Figure 2: Coronary angiographic images (A, B, C) of patient.
On the second day of admission, the patient was on sinus rhythm (Figure 3B). Intermittent, short-lasting pacemaker rhythms were noted on bed-side monitor recordings. No pacemaker rhythm was observed after the third day of admission. Antibiotics or anti viral medications were not provided. Her blood tests on the second day were as follows; WBC 8.61 10e3/μL, haemoglobin 12.3 g/dL, platelet count 160 10e3/μL, urea 33 mg/dL, creatinine 0.6 mg/dL, glucose 80.5 mg/dL , sodium 135 mmol/L, potassium 4,5 mmol/L. Levels of myocardial biomarkers and CRP began to decrease (CK:106U/L,CK-MB:14ug/LTn-I: 0.22 μg/L, CRP 19 mg/L).

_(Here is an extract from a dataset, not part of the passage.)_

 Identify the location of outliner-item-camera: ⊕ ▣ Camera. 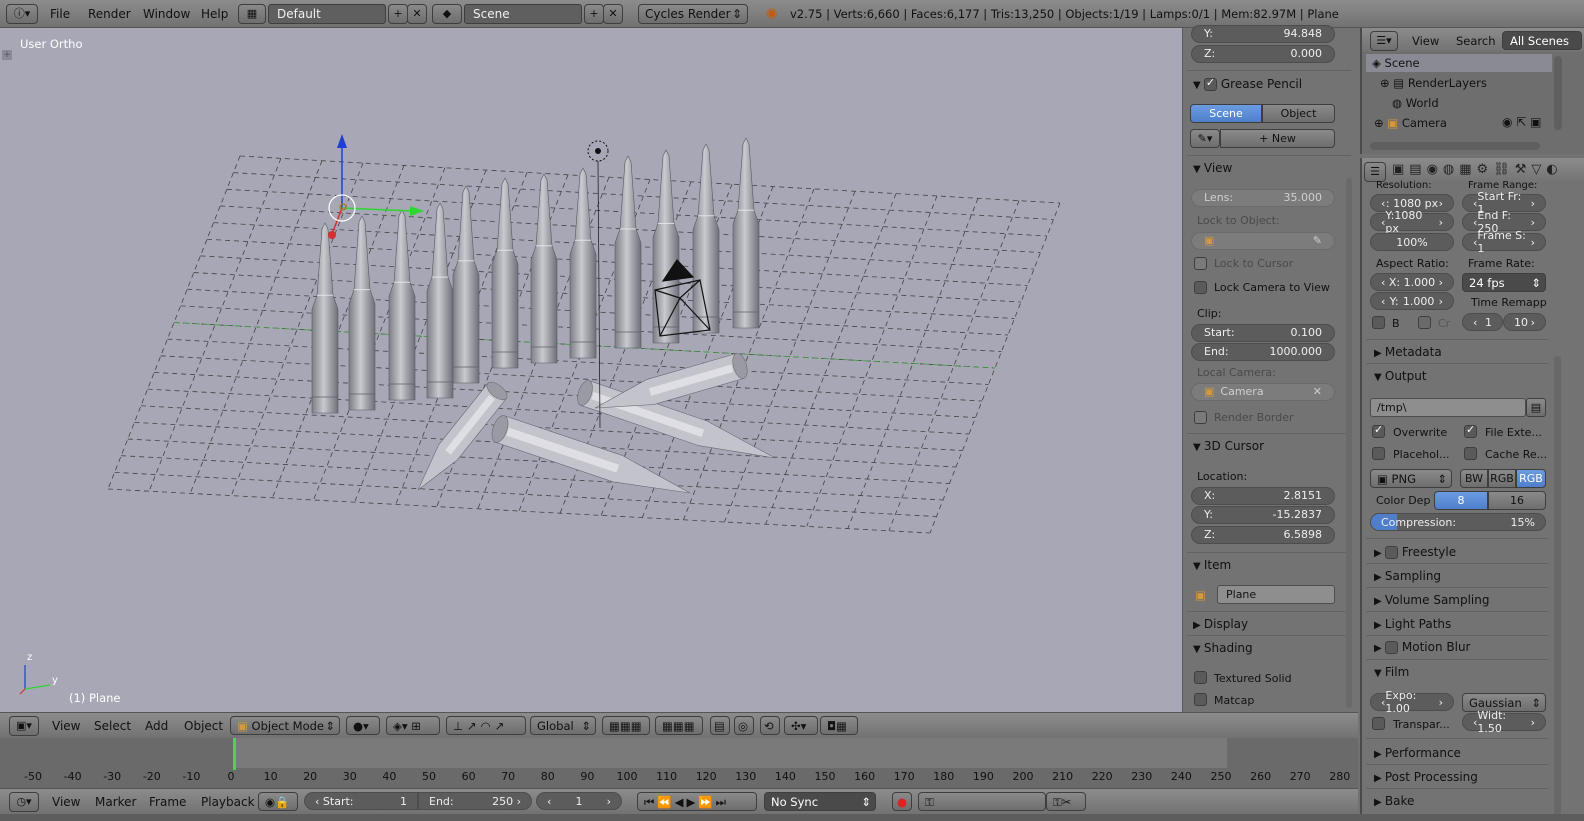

Figure 3: ECGs, demonstrating total AV block (A), sinus rhythm (B).
The patient was scheduled for Electrophysiological Study (EPS) on the fourth day of admission. EPS results were not suggestive for permanent pacemaker implantation. First degree AV block (suprahisian localization) was recorded. Temporary pacemaker was withdrawn and Cardiac Magnetic Resonance Imaging (CMRI) was scheduled. CMRI showed subendocardial enhancement in lateral and inferior ventricular walls, highly consistent with acute myocarditis (Figure 4).

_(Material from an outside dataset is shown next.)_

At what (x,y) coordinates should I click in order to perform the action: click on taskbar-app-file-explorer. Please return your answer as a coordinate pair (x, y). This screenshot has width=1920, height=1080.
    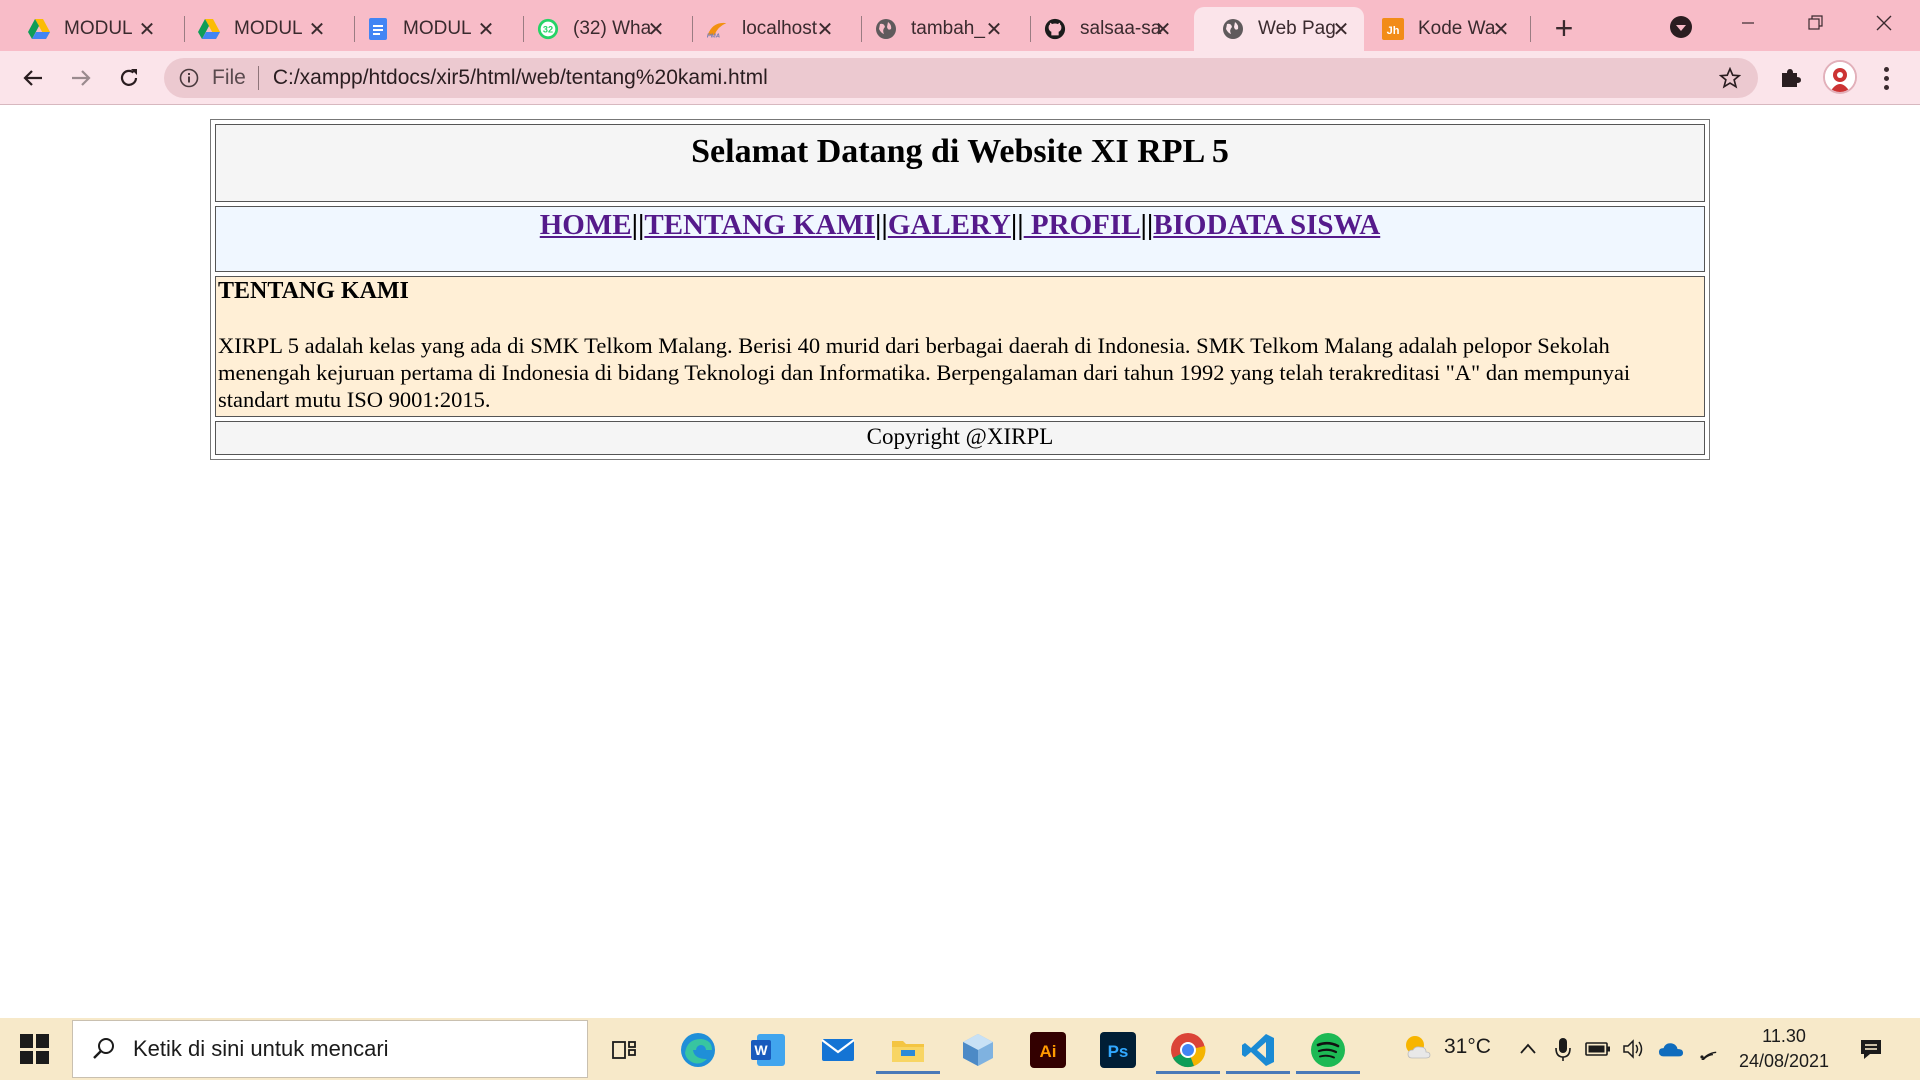
    Looking at the image, I should click on (908, 1050).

Figure 4: Cardiac MRI of patient
The patient was discharged after normalization of ECG, laboratory tests and echocardiographic examination on the sixth day of admission. She was asymptomatic in at the one-month follow-up visit. Her ECG and echocardiographic exams were normal as well.
Discussion
Myocarditis is an inflammatory disease of the myocardium which may have various clinical presentations ranging from being asymptomatic to sudden cardiac death. Arrhythmias associated with sudden cardiac death are usually ventricular arrhythmias (such as ventricular fibrillation)[2]. Myocarditis cases presenting with total AV block and syncope had been reported before[3,4]. However, sinus arrhythmia in myocarditis is extremely rare. There is one case of Lyme myocarditis presenting with sinus pause for 8 seconds in the literature[5]. Another case series including 20 children with sick sinus syndrome detected myocarditis in 2 of the patients[6]. Our patient suffered different consecutive rhythms including repetitive sinus arrest (the longest one lasting for 15 seconds), accelerated idioventricular rhythm, and total AV block. Although our patient had both sinus and ventricular arrhythmias, she had normal left ventricle systolic functions and CMRI revealed enhancement in a limited myocardial territory. Nevertheless, we were able to perform CMRI after withdrawal of temporary pacemaker and acute phase of the disease. Hence, more extensive enhancement could be visualized if it could have been performed earlier.
Why should an emergency physician be aware of this?
Prompt identification and treatment of life-threatening arrhythmias associated with myocarditis may be life-saving by close monitoring of patients with myocarditis.